According to a recent report from the real estate data company Zillow, Denver is one of the toughest housing markets for first-time home buyers in 2017. There’s a high level of demand for housing in the area, but limited inventory. This force home buyers to compete fiercely for desirable properties.
Advice for First-Time Home Buyers in Denver
But despite the competitive nature of the Denver real estate market, there are certain steps first-time buyers can take to improve their chances for success. We’ve covered three of the most important steps below.
1. Research the housing market before entering it.
What’s the median home price in the part of Denver where you want to buy a house? What is the average of recent sales prices in the area? If you can’t answer these basic questions, you have some housing homework to do.
Sure, a real estate agent can answer some of these questions for you. But if you want to succeed as a first-time home buyer in Denver, you’ll need a basic understanding of current market conditions in 2017. This will help you move quickly when the right house comes along.
Market awareness will also enable you to create a smart offer based on current conditions. In a fast-moving real estate market like Denver, a strong first offer can make the difference between acceptance or rejection.
Fortunately, this kind of information is easy to find. You can find recent sales prices in your desired neighborhoods by using a website like Realtor.com or Zillow. Additionally, a simple Google search will yield all kinds of insight into the Denver housing market.
Here are some real estate market highlights, as of Spring 2017:
- According to the Denver Metro Association of Realtors, the average price for homes sold in the metro area rose to $439,161 in April 2017. That was a 3.41% increase from the previous month, and a gain of 10.53% compared to April of last year.
- Home-price growth is expected to slow over the coming months. In May 2017, the research team at Zillow predicted that the median house value in Denver would rise by 3.3% over the next 12 months (which is an average level of appreciation).

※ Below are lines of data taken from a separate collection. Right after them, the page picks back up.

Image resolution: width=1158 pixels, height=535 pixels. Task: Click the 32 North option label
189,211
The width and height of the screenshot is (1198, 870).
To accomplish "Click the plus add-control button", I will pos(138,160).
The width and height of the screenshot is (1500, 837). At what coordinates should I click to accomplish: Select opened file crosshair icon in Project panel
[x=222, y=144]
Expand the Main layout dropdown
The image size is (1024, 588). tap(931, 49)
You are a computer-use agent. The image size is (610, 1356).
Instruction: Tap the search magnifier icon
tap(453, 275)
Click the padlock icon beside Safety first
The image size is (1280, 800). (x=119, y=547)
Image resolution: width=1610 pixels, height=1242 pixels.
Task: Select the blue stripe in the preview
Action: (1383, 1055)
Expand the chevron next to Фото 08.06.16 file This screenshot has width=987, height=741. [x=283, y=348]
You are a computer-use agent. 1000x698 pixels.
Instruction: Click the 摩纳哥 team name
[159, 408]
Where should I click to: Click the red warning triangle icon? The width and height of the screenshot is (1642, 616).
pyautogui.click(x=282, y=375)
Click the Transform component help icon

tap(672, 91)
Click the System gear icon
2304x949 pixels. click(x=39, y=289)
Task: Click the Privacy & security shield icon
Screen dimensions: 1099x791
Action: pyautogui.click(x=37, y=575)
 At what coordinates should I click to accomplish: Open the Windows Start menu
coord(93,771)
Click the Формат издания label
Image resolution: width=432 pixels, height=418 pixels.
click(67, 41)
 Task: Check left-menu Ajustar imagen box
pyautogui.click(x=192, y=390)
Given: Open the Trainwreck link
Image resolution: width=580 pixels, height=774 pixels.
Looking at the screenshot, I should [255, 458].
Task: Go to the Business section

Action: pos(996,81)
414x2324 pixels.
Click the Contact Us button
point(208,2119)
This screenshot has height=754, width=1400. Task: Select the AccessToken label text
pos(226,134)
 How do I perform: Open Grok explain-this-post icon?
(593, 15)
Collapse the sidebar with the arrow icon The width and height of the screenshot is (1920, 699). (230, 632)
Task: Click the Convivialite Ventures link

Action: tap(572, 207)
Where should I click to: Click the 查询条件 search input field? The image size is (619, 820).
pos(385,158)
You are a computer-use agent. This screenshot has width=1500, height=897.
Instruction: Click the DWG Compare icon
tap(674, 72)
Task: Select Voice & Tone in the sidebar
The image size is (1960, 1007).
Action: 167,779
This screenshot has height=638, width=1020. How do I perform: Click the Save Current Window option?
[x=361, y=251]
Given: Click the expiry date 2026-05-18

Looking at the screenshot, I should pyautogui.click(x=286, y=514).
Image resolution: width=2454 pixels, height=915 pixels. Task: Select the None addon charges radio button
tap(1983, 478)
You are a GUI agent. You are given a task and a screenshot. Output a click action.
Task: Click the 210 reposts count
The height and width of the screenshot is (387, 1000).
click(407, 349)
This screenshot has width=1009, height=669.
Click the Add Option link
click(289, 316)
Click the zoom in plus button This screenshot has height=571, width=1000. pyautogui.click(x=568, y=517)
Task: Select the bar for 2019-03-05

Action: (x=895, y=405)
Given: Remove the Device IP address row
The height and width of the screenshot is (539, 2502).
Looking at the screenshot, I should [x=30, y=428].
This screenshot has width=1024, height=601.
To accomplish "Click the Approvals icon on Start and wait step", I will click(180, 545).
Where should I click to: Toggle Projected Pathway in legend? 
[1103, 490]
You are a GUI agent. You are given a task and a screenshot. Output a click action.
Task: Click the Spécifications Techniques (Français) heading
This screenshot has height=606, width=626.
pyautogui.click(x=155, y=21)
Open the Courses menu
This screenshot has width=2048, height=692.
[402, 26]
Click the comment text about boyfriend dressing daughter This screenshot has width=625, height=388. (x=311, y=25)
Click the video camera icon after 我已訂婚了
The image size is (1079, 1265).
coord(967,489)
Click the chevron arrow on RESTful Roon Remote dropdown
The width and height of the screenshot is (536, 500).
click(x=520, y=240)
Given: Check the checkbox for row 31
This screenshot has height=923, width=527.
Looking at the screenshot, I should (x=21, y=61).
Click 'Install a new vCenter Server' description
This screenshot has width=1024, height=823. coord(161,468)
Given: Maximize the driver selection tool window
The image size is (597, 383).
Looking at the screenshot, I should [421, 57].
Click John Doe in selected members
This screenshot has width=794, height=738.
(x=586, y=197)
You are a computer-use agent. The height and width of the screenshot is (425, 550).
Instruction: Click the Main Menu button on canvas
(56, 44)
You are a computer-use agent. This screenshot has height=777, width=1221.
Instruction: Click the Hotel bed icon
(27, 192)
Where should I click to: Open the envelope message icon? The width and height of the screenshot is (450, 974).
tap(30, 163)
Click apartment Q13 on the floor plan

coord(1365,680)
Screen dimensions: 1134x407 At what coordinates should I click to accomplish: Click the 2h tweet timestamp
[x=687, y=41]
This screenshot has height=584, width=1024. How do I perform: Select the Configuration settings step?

- Housing inventory is tight in Denver. The number of homes listed for sale fell to its lowest level in decades earlier this year, though it has come up a bit since then. As a result, first-time home buyers in Denver should be prepared for stiff competition.
2. Get pre-approved for a home loan.
Most first-time buyers in Denver use mortgage loans to help finance the purchase of their homes. If you fall into this group, it would be wise to get pre-approved for a mortgage loan — before entering the housing market.
Pre-approval is always a good idea. But it’s especially important in an active real estate market like Denver, where sellers are likely to receive multiple offers from buyers. Sellers have come to expect pre-approval letters from home buyers who are making an offer.
Pre-approval also gives you a sense of where your price range is, and what kinds of homes you can realistically afford.
3. Be prepared to compromise.
Real estate transactions usually involve some form of compromise. The Denver real estate market currently favors sellers over buyers, due to limited inventory and high demand. So, as a first-time home buyer in Denver, you’ll likely have to compromise on one or more factors relating to the house you want to buy.
- You might have to compromise on the location. Maybe you have to drive a little farther for your daily commute. Maybe you have to go with your second-choice neighborhood instead of your first. These are common compromises for first-time buyers in Denver. Be open-minded and flexible regarding the location of your home.
- You might have to compromise on price. First-time home buyers in Denver often have to make follow-up offers to negotiate the price. If the seller’s asking price is reasonable based on current market conditions, you probably shouldn’t quibble over “nickels and dimes.” Find common ground with the seller so the deal can move forward.
Flexibility, compromise and open-mindedness are welcome attributes during a real estate transaction. But there especially helpful for those who are buying a first home in Denver in 2017.